Unlike feed-forward neural networks, RNNs can use their internal state (memory) to process sequences of inputs. In other neural networks, all the inputs are independent of each other. But in RNN, all the inputs are related to each other.
Why RNN?
The basic challenge of classic feed-forward neural network is that it has no memory, that is, each training example given as input to the model is treated independent of each other. In order to work with sequential data with such models — you need to show them the entire sequence in one go as one training example. This is problematic because number of words in a sentence could vary and more importantly this is not how we tend to process a sentence in our head.
When we read a sentence, we read it word by word, keep the prior words / context in memory and then update our understanding based on the new words which we incrementally read to understand the whole sentence. This is the basic idea behind the RNNs — they iterate through the elements of input sequence while maintaining a internal “state”, which encodes everything which it has seen so far. The “state” of the RNN is reset when processing two different and independent sequences.
Recurrent neural networks are a special type of neural network where the outputs from previous time steps are fed as input to the current time step.
The way RNNs do this, is by taking the output of each neuron (input nodes are fed into a hidden layer with sigmoid or tanh activations), and feeding it back to it as an input. By doing this, it does not only receive new pieces of information in every time step, but it also adds to these new pieces of information a w̲e̲i̲g̲h̲t̲e̲d̲ ̲v̲e̲r̲s̲i̲o̲n̲ of the previous output. As you can see the hidden layer outputs are passed through a conceptual delay block to allow the input of h ᵗ⁻¹ into the hidden layer. What is the point of this? Simply, the point is that we can now model time or sequence-dependent data.
This makes these neurons have a kind of “memory” of the previous inputs it has had, as they are somehow quantified by the output being fed back to the neuron.
A particularly good example of this is in predicting text sequences. Consider the following text string: “A girl walked into a bar, and she said ‘Can I have a drink please?’. The bartender said ‘Certainly { }”. There are many options for what could fill in the { } symbol in the above string, for instance, “miss”, “ma’am” and so on. However, other words could also fit, such as “sir”, “Mister” etc. In order to get the correct gender of the noun, the neural network needs to “recall” that two previous words designating the likely gender (i.e. “girl” and “she”) were used.
A recurrent neural network can be thought of as multiple copies of the same network, each passing a message to a successor. This type of flow of information through time (or sequence) in a recurrent neural network is shown in the diagram below, which unrolls the sequence (loop unrolled):
This unrolled network shows how we can supply a stream of data (intimately related to sequences, lists and time-series data) to the recurrent neural network. For instance, first we supply the word vector for “A” to the network F — the output of the nodes in F are fed into the “next” network and also act as a stand-alone output ( h₀ ). The next network (though it’s the same network) F at time t=1 takes the next word vector for “girl” and the previous output h₀ into its hidden nodes, producing the next output h₁ and so on.
NOTE: Although shown for easy explanation in Diagram, but the words themselves i.e. “A”, “girl” etc. aren’t inputted directly into the neural network. Neither are their one-hot vector type representations — rather, an embedding word vector (read Word2Vec) is used for each word.
One last thing to note — the weights of the connections between time steps are shared i.e. there isn’t a different set of weights for each time step (it’s the same for all time steps BECAUSE we have the same single RNN cell looped to itself)

[Data excerpts]:
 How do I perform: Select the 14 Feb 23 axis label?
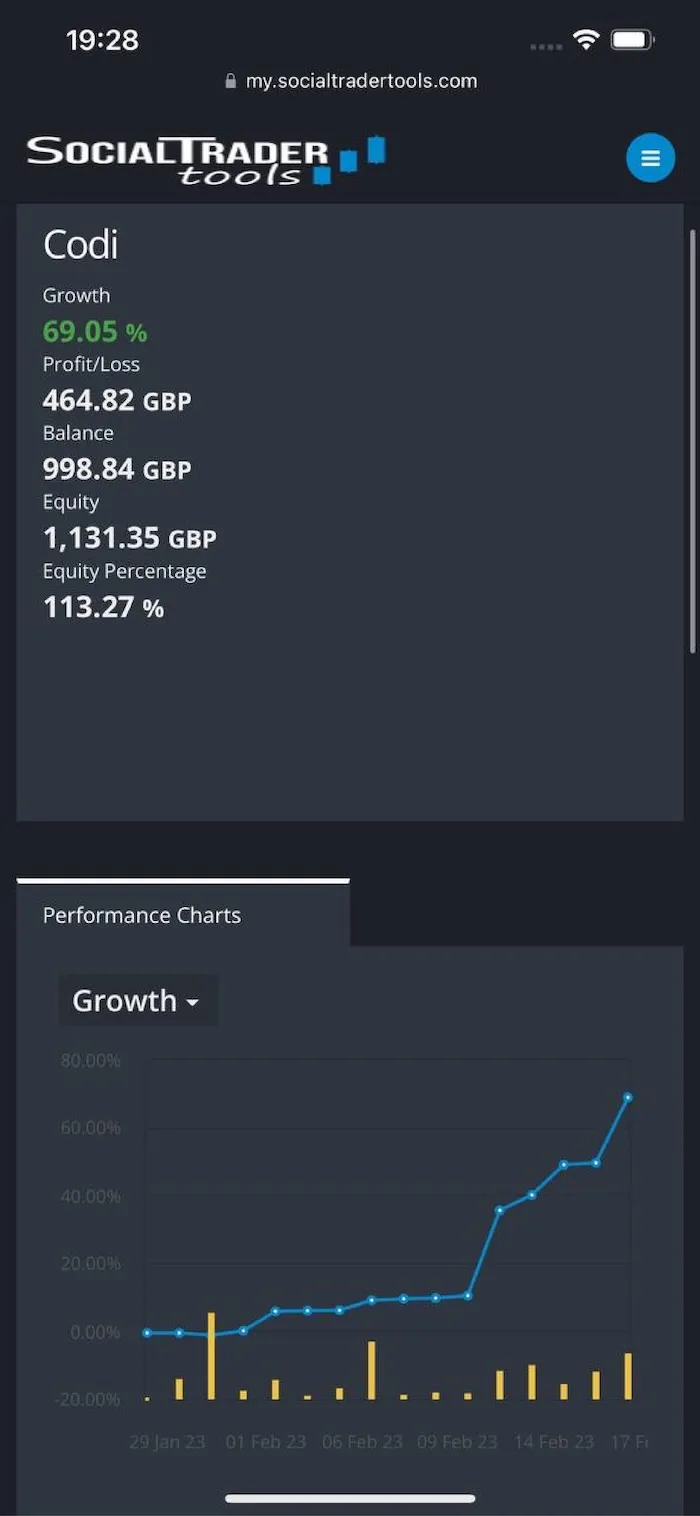pyautogui.click(x=554, y=1441)
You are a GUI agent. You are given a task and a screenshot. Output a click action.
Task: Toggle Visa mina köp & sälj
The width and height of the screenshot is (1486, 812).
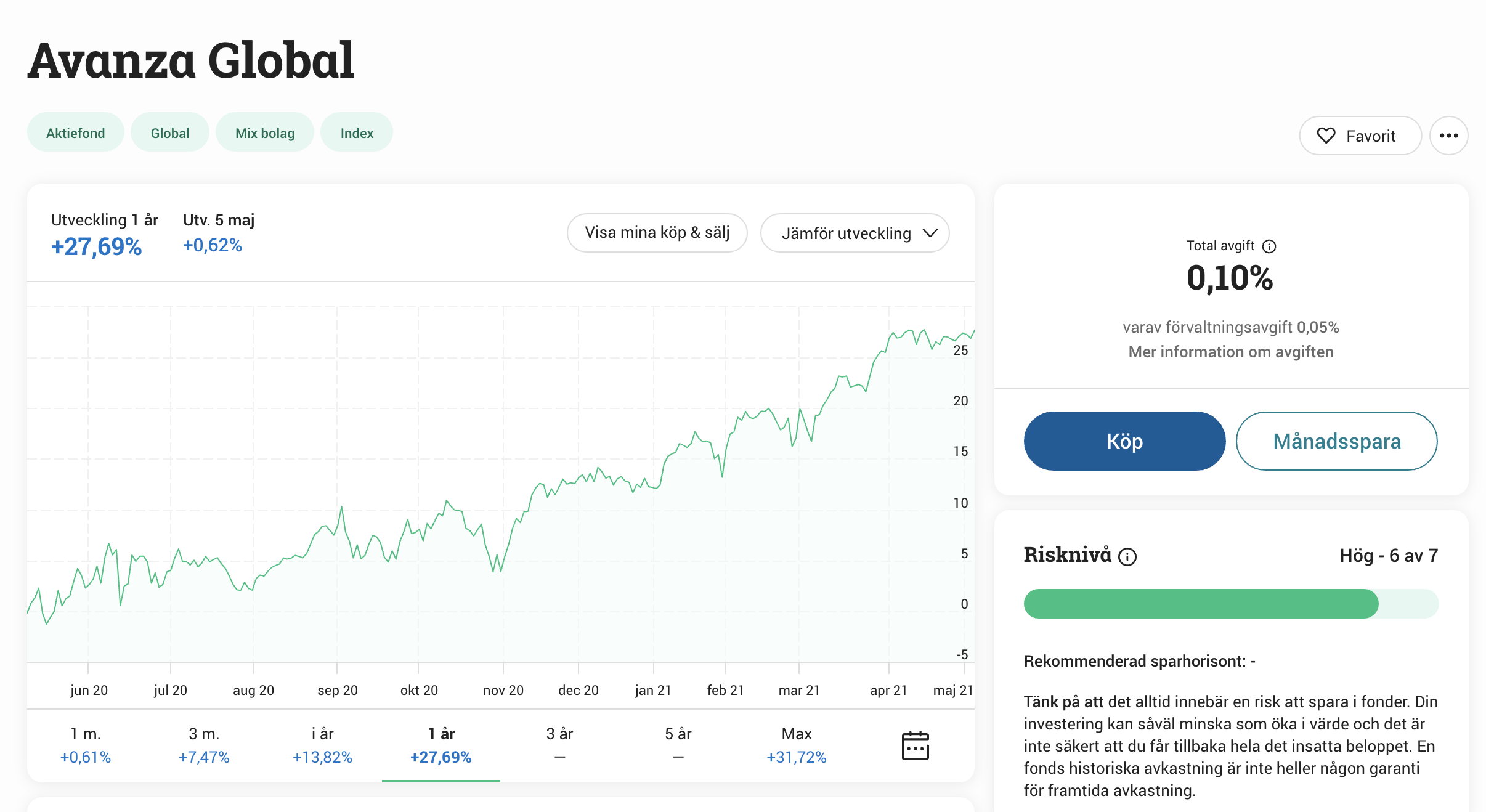click(657, 233)
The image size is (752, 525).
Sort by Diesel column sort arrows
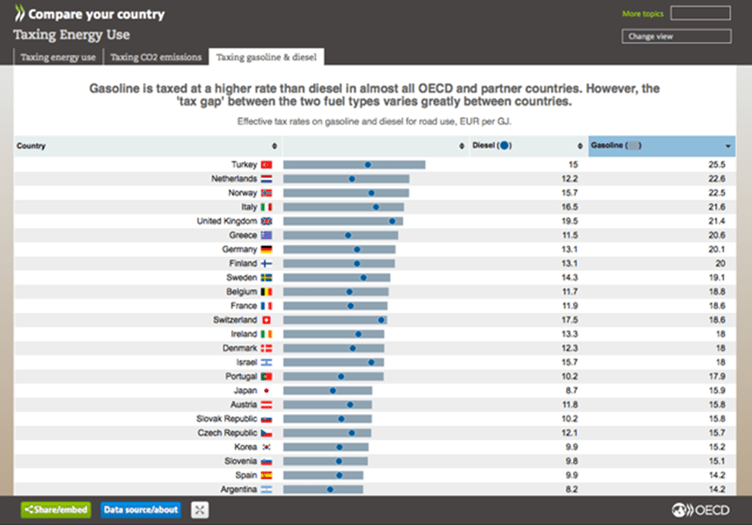579,146
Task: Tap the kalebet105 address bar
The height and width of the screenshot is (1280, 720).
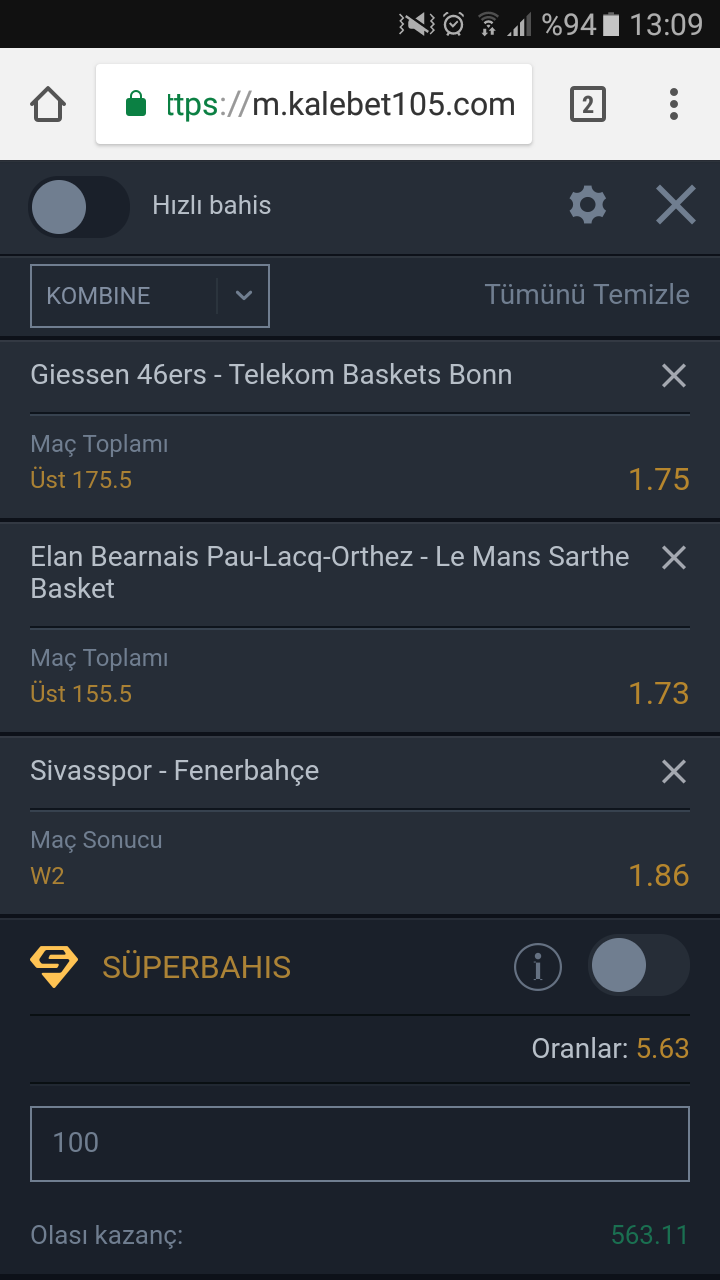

[Goal A]:
Please rewrite the paragraph in the text on recurrent neural networks that begins "The basic challenge of classic feed-forward neural network" as a short list, keeping its main facts.
[Goal B]:
Carry on the text on recurrent neural networks from its final sentence.

[Exercise result A]:
- A classic feed-forward neural network has no memory, so it treats each training example independently of the others.
- To work with sequential data, such a model must be shown the entire sequence at once as a single training example.
- This is a problem because sentences vary in length and, more importantly, this is not how we process a sentence in our heads.

[Exercise result B]:
Different types of RNN’s
The core reason that recurrent nets are more exciting is that they allow us to operate over sequences of vectors: Sequences in the input, the output, or in the most general case both. A few examples may make this more concrete:
The problem with RNNs is that as time passes by and they get fed more and more new data, they start to “forget” about the previous data they have seen (vanishing gradient problem), as it gets diluted between the new data, the transformation from activation function, and the weight multiplication. This means they have a good short term memory, but a slight problem when trying to remember things that have happened a while ago (data they have seen many time steps in the past).
The more time steps we have, the more chance we have of back-propagation gradients either accumulating and exploding or vanishing down to nothing.
Consider the following representation of a recurrent neural network:
Here, ht is the new state (current time stamp), ht₋₁is the previous state (previous time stamp) while xₜ is the current input.
Where U and V are the weight matrices connecting the inputs and the recurrent outputs respectively. We then often will perform a softmax of all hₜ the outputs. Notice, however, that if we go back three time steps in our recurrent neural network, we have the following:
From the above you can see, as we work our way back in time, we are essentially adding deeper and deeper layers to our network. This causes a problem — consider the gradient of the error with respect to the weight matrix U during back-propagation through time, it looks something like this:
The equation above is only a rough approximation of what is going on during back-propagation through time. Each of these gradients will involve calculating the gradient of the sigmoid function. The problem with the sigmoid function occurs when the input values are such that the output is close to either 0 or 1 — at this point, the gradient is very small (saturating).
For ex:- Lets say the value decreased like 0.863 →0.532 →0.356 →0.192 →0.117 →0.086 →0.023 →0.019..
you can see that there is no much change in last 3 iterations.
It means that when you multiply many sigmoid gradients together you are multiplying many values which are potentially much less than zero — this leads to a vanishing gradient problem.
The gradient values will exponentially shrink as it propagates through each time step. Because the gradient will become basically zero when dealing with many prior time steps, the weights won’t adjust to take into account these values, and therefore the network won’t learn any relationships separated by a long significant periods of time. So, Vanishing gradient problem results in long-term dependencies being ignored during training.
You Can Visualize this Vanishing gradient problem at real time here.
Hence, the RNN doesn’t learn the long-range dependencies across time steps. This makes them not much useful.
We need some sort of Long term memory, which is just what LSTMs provide.
Enhancing our memory — Long Short Term Memory Networks (LSTM)
Long-Short Term Memory networks or LSTMs are a variant of RNN that solve the Long term memory problem of the former.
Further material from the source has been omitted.